Um dos desembargadores pediu vistas e votação será finalizada na próxima quinta-feira (24). Ao fim do julgamento, prefeito ainda pode recorrer; relator destacou também que não cabe a cassação do mandato.

Marcelo Crivella enfrenta dois julgamentos no TRE nesta segunada (21)

A maioria dos desembargadores do Tribunal Regional Eleitoral (TRE-RJ) do Rio de Janeiro acompanhou o relator Cláudio Dell’Orto e votou pela pela inelegibilidade do prefeito do Rio, Marcelo Crivella (Republicanos), em sessão nesta segunda-feira (21).

O desembargador Vitor Marcelo Rodrigues pediu vistas e vai concluir o voto na quinta-feira (24), quando o julgamento será finalizado. A ação diz respeito a um evento na Comlurb em que Marcelo Hodge Crivella, filho de Crivella, foi apresentado como pré-candidato a deputado.

O relator do caso afirmou ainda que não cabe a cassação de Crivella e determinou a procedência das acusações de:

  • abuso de poder político
  • conduta vedada
  • multa máxima, de R$106 mil

A ação foi movida pelo PSOL e pela Procuradoria Regional Eleitoral (PRE). A reunião ocorreu na quadra da Estácio de Sá com funcionários da Comlurb. Eles foram levados em carros oficial da empresa.

O prefeito é candidato à reeleição e pode concorrer até que todos os recursos estejam esgotados — ou seja, até que o caso seja transitado em julgado. Ele ainda poderia levar o caso ao Tribunal Superior Eleitoral (TSE) e ao Supremo Tribunal Federal (STF).

Foram considerados culpados também:

  • Marcelo Hodge Crivella
  • Alessandro Costa

O pedido do PSOL e da Procuradoria também queria a inelegibilidade pelo episódio que ficou conhecido como “Fala com a Márcia”, mas os desembargadores não viram irregularidade.

Votaram pela inelegibilidade

  • desembargador Cláudio Dell’Orto
  • desembargador Guilherme Couto
  • desembargador Gustavo Teixeira
  • desembargador Ricardo Alberto Pereira
  • desembargador Cláudio Brandão

Tribunal Regional Eleitoral discute pedido de inelegibilidade do prefeito do Rio, Marcelo Crivella — Foto: Reprodução

No primeiro episódio, em julho de 2018, Crivella reuniu 250 pastores e líderes evangélicos e anunciou:

“Nós estamos fazendo o mutirão da catarata. Eu contratei 15 mil cirurgias até o final do ano. Então, se os irmãos tiverem alguém na igreja, e se os irmãos conhecerem alguém, por favor, falem com a Márcia. Ou com o Marquinhos”, disse Crivella.
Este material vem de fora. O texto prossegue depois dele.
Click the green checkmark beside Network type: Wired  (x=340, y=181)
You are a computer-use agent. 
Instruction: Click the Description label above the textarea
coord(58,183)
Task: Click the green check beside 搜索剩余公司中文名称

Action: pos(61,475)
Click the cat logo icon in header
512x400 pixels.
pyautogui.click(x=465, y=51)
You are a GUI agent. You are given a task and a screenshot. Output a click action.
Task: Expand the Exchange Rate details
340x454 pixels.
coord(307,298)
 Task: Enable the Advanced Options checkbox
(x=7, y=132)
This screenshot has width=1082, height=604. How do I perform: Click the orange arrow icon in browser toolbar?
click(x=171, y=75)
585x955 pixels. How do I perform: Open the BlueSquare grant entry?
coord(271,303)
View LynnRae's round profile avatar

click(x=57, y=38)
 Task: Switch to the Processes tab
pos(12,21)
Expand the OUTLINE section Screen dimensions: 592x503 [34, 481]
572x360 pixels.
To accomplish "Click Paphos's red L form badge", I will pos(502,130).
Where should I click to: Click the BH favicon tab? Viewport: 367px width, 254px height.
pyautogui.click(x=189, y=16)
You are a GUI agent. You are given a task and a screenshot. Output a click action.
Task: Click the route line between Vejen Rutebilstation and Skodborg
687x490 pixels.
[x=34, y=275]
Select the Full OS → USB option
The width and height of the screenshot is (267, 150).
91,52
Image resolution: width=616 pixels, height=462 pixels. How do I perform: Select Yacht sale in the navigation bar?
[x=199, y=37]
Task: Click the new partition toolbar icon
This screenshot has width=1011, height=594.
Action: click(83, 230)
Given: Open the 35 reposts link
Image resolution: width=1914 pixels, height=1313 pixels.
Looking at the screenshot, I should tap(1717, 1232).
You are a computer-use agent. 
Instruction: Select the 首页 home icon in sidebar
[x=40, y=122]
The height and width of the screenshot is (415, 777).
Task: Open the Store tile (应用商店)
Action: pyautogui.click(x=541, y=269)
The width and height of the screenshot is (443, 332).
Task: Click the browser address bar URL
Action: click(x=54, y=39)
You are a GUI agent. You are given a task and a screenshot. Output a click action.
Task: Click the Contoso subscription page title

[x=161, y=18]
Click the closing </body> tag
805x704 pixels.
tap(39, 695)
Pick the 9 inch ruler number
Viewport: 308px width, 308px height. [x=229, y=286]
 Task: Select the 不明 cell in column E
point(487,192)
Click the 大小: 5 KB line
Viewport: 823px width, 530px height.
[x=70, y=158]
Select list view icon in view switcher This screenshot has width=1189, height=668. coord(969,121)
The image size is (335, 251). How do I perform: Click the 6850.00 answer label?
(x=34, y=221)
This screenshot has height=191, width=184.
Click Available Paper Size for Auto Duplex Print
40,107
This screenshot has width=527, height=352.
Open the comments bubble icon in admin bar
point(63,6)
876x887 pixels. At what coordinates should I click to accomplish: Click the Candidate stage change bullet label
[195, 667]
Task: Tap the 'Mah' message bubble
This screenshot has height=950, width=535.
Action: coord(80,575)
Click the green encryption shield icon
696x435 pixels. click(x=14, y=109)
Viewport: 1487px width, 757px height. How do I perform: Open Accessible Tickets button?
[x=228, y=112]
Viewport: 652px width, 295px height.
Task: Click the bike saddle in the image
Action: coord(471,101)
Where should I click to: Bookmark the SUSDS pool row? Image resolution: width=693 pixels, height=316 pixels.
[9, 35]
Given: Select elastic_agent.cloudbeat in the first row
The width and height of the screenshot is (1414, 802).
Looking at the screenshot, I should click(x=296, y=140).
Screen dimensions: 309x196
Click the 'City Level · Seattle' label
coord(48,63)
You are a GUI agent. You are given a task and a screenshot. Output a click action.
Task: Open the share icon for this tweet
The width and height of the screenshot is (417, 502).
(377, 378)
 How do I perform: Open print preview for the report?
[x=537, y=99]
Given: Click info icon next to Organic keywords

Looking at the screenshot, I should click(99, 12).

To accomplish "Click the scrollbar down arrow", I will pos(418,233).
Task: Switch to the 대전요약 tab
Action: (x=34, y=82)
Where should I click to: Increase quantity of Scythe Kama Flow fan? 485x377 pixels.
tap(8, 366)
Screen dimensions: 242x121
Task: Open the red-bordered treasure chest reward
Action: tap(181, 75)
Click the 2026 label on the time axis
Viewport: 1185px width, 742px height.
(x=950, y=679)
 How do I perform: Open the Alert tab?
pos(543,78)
Márcia é servidora de carreira da prefeitura. Marquinhos é Marcos Paulo de Oliveira Luciano, o ML, chefe dos “Guardiões do Crivella” — grupos de assessores pagos para agredir repórteres na porta de hospitais.

No segundo caso, em setembro de 2018, funcionários da Comlurb foram convocados — e levados em carros oficiais da estatal — para uma reunião na quadra da Estácio. No encontro, Marcelo Hodge Crivella, filho de Crivella, foi apresentado como pré-candidato a deputado.

“Eu não podia deixar de vir aqui pedir a vocês, humildemente. Não é o prefeito que tá pedindo, nem é o pai do Marcelinho. É um carioca”, disse Crivella.

“A presença do pré-candidato foi destacada no discurso do prefeito, e suas supostas qualidades pessoais, enfatizadas por ele, no mesmo contexto em que pregava a necessidade de direcionar os serviços públicos municipais para o fortalecimento de seu grupo político-religioso”, argumenta a Procuradoria Regional Eleitoral.

Após nove meses de investigação, a CPI do Sistema de Centrais de Regulação (Sisreg), mais conhecida como CPI da Márcia, concluiu não haver provas contra o prefeito Marcelo Crivella.